Here we've specified that min/max must be at argument position 0/1, which more closely matches the original getArgs parser - this means the user is always forced to enter a min/max (they could be made optional with the opt annotation). For the limit we've added a name annotation to say that we'd like the flag -n to map to limit, instead of using the default -l. We've also given limit some help text, which will be displayed with --help. Finally, we've given a different summary line to the program.
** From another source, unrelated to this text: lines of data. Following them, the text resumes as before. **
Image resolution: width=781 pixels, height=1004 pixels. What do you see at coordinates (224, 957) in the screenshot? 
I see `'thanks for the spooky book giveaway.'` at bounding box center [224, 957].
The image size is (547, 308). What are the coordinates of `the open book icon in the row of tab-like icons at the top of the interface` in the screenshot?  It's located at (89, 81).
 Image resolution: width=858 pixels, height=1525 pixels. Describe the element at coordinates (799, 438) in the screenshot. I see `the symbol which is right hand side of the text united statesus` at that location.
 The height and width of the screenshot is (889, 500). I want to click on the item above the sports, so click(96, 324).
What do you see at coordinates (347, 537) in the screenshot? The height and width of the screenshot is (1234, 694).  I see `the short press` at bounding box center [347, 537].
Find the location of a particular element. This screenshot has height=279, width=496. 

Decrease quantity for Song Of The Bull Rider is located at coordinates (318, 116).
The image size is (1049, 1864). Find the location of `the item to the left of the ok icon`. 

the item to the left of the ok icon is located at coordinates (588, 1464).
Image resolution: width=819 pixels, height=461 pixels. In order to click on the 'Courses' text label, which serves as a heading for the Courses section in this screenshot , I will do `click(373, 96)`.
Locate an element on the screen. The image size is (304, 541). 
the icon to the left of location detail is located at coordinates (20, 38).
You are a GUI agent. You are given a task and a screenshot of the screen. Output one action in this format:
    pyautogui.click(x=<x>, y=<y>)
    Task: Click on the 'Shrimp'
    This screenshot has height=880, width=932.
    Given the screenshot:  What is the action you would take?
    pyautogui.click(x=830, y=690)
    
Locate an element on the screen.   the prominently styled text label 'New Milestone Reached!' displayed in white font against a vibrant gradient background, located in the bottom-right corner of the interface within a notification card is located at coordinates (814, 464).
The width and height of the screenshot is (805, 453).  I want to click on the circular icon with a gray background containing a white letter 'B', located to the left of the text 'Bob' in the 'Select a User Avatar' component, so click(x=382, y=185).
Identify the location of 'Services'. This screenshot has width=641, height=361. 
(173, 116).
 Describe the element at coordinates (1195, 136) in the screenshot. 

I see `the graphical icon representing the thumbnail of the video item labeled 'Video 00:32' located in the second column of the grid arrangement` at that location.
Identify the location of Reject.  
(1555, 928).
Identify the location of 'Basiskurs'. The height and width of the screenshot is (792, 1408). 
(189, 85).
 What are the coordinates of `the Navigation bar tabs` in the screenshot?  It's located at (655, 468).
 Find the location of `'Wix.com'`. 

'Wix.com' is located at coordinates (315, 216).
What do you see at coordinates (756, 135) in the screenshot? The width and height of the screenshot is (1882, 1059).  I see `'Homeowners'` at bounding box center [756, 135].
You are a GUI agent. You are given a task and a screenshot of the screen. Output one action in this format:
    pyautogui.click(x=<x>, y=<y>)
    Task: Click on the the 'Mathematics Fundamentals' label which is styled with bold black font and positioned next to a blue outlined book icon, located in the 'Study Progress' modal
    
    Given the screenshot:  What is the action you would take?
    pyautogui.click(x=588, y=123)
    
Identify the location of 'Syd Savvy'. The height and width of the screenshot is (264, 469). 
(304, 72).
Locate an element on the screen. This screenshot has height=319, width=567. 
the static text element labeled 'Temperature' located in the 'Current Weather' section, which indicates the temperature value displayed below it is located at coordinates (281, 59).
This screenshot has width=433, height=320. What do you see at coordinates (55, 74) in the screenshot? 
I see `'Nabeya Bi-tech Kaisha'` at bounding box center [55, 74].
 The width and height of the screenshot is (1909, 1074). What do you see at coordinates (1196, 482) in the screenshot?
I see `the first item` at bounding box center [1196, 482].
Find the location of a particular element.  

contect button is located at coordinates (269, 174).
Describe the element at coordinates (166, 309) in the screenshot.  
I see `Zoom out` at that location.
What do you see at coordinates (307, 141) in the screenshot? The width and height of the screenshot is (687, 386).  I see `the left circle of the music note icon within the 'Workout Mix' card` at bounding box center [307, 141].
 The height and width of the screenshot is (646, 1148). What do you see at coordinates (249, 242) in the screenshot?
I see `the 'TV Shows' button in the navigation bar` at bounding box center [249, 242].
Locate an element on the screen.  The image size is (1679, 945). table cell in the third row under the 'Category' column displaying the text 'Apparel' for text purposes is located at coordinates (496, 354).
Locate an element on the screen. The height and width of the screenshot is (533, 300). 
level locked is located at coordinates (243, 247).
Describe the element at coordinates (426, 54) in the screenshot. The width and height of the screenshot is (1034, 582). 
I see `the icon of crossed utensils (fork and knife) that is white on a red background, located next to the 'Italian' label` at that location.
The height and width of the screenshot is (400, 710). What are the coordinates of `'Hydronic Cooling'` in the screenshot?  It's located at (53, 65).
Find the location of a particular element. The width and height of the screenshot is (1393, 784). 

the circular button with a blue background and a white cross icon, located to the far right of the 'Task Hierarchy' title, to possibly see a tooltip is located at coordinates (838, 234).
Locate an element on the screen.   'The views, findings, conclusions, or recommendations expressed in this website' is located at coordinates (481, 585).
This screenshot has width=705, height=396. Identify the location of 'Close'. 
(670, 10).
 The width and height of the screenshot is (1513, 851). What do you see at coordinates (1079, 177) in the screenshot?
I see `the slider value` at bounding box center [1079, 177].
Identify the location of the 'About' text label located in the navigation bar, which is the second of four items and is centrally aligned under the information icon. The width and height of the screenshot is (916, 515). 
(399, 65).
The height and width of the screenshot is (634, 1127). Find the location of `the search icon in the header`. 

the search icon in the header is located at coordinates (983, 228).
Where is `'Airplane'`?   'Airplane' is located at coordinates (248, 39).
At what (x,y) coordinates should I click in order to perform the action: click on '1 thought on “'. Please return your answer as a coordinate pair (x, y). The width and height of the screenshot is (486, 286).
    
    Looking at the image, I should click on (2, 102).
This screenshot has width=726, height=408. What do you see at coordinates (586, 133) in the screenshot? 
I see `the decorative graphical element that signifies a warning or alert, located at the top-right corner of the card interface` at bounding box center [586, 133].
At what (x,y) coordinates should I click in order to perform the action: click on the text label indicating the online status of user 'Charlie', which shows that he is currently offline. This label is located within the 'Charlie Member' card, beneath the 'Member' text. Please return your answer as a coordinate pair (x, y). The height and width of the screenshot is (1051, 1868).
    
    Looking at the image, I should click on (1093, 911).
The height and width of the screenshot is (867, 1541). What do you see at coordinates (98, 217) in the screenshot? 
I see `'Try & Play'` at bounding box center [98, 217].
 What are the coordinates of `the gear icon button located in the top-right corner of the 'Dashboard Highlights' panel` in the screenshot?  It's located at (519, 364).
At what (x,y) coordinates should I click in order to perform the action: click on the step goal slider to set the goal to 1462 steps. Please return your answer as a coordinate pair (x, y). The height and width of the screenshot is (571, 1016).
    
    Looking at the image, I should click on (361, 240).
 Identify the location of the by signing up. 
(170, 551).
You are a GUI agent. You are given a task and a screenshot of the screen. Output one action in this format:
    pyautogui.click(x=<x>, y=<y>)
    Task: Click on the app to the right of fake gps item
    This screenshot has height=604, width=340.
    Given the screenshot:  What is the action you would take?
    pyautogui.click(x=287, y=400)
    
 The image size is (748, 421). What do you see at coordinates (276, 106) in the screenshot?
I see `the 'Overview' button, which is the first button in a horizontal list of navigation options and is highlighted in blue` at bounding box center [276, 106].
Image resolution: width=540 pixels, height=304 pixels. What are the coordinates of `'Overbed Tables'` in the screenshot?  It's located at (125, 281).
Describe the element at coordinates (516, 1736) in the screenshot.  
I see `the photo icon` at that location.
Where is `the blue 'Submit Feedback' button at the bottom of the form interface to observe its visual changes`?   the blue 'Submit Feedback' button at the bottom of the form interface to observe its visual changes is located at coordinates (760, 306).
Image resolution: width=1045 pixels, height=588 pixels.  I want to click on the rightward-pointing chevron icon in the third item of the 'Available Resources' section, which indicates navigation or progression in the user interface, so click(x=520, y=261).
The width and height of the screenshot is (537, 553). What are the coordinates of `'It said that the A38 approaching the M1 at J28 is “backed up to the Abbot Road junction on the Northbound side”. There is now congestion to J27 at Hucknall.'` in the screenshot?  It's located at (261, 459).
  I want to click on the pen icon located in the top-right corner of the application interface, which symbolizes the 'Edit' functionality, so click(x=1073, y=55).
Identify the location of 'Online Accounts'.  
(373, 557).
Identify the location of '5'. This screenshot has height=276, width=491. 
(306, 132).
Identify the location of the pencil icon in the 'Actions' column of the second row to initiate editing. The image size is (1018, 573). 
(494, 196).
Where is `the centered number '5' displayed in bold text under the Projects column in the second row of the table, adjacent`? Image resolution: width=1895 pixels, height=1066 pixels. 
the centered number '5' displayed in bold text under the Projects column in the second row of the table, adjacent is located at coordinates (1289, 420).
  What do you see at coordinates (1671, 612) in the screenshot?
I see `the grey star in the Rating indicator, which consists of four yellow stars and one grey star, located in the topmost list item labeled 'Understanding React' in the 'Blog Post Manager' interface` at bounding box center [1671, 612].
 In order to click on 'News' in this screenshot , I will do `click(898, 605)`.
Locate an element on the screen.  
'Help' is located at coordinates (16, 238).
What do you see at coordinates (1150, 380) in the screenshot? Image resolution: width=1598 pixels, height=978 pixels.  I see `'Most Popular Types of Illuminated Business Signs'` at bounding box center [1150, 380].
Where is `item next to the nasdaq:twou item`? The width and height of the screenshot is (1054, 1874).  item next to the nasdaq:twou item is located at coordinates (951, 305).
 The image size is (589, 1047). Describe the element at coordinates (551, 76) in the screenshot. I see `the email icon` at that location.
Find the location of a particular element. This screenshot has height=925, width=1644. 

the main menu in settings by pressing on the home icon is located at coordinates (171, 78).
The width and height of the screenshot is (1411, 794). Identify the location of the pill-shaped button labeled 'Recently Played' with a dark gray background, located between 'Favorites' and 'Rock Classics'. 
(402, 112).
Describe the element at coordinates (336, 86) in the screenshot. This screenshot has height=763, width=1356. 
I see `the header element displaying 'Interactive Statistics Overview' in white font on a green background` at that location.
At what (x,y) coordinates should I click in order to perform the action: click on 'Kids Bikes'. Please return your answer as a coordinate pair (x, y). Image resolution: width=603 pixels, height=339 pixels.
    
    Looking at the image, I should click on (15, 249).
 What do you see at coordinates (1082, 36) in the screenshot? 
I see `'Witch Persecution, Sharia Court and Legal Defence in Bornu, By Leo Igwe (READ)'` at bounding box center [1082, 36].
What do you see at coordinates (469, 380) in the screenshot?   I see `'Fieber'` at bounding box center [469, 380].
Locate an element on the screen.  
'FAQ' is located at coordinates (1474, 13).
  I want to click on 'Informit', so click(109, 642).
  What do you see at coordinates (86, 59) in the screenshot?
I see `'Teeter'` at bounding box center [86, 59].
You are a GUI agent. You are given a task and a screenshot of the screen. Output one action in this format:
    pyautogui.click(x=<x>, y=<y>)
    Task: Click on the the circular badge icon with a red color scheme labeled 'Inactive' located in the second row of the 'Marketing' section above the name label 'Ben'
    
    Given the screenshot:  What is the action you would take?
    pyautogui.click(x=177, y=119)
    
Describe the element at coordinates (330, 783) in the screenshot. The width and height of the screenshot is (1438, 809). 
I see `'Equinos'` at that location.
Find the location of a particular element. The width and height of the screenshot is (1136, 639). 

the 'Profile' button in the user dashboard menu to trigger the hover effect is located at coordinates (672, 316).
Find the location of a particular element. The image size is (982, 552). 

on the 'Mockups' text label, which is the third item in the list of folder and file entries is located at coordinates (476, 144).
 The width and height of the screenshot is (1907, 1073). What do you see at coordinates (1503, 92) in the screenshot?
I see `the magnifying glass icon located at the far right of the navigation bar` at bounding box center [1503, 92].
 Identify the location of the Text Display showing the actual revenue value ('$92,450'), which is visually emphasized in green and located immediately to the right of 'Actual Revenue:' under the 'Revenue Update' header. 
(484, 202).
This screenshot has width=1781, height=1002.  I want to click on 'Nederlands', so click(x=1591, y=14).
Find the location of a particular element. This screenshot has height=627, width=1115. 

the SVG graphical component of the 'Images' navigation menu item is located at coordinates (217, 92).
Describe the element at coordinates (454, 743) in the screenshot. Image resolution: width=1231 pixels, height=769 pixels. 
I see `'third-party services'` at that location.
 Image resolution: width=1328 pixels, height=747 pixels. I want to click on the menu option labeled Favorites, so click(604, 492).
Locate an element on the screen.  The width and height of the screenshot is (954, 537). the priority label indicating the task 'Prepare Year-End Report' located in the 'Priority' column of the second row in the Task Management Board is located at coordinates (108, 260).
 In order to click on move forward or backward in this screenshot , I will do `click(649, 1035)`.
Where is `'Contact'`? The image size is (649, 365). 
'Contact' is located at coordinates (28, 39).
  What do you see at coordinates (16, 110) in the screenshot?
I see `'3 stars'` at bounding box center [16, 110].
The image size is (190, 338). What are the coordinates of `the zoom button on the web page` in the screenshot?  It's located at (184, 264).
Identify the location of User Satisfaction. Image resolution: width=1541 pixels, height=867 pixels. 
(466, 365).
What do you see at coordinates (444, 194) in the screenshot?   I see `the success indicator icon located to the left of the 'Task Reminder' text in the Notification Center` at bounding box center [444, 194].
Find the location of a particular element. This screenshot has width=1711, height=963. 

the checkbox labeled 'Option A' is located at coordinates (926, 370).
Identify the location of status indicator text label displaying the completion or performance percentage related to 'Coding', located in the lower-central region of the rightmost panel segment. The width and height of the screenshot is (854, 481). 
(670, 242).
We can now interact with our new parser:
$ guess
Requires at least 2 arguments, got 0
$ guess 1 100
Guess {min = 1, max = 100, limit = Nothing}
$ guess 1 100 -n4
Guess {min = 1, max = 100, limit = Just 4}
$ guess -?
Neil's awesome guessing program
guess [OPTIONS] MIN MAX
-? --help Display help message
-V --version Print version information
-n --limit=INT Limit the number of choices
The Complete Program
For completeness sake, here is the complete program. I think for this program the most suitable CmdArgs parser is the simpler one initially written, which I have used here:
{-# LANGUAGE DeriveDataTypeable, RecordWildCards #-}
import System.Random
import System.Console.CmdArgs
data Guess = Guess {min :: Int, max :: Int, limit :: Maybe Int} deriving (Data,Typeable)
main = do
Guess{..} <- cmdArgs $ Guess 1 100 Nothing
answer <- randomRIO (min,max)
game limit answer
game (Just 0) answer = putStrLn "Limit exceeded"
game limit answer = do
putStr "Have a guess: "
guess <- fmap read getLine
if guess == answer then
putStrLn "Awesome!!!1"
else do
putStrLn $ if guess > answer then "Too high" else "Too low"
game (fmap (subtract 1) limit) answer
(The code in this post can be freely reused for any purpose, unless you are porting it to the iPhone, in which case I want 10% of all revenues.)